● **Exercise goal**: Your task is to write out exactly the lines from the line containing "The width and height of the screenshot is (868, 733)." through the end of the records, inclusive at both ends.

==== Data for processing ====

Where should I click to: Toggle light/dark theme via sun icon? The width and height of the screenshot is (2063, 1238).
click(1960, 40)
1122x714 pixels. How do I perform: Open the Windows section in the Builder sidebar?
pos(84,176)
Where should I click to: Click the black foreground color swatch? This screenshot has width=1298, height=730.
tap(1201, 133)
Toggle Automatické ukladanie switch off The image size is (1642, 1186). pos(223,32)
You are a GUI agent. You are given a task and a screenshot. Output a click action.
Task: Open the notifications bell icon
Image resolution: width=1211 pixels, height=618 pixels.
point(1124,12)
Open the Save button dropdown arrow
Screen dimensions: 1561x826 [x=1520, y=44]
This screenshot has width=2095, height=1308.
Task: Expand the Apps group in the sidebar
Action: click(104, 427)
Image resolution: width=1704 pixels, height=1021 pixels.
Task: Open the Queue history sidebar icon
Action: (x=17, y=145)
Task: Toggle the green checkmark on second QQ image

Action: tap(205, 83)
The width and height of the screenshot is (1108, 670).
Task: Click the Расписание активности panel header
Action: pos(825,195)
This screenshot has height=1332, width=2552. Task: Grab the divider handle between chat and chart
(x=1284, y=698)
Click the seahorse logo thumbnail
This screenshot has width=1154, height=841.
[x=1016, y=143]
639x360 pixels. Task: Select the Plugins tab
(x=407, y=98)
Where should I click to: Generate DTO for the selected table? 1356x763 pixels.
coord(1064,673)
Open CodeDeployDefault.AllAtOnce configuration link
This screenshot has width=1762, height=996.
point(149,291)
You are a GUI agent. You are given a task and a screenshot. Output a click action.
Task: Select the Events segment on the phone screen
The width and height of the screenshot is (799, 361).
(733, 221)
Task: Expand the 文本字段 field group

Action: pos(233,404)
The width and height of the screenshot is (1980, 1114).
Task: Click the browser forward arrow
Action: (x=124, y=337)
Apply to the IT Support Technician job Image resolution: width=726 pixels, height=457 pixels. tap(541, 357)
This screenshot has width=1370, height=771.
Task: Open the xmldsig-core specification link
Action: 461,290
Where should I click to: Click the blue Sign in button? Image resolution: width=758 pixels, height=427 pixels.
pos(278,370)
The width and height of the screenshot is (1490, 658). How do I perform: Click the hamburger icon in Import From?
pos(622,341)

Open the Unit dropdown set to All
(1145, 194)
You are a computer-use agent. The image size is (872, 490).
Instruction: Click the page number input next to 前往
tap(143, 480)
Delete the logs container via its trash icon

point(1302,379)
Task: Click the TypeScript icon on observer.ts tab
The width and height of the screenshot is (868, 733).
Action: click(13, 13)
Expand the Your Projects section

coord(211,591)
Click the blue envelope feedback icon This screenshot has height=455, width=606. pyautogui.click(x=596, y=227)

====

● **Exercise answer**:
The width and height of the screenshot is (868, 733).
Action: click(13, 13)
Expand the Your Projects section

coord(211,591)
Click the blue envelope feedback icon This screenshot has height=455, width=606. pyautogui.click(x=596, y=227)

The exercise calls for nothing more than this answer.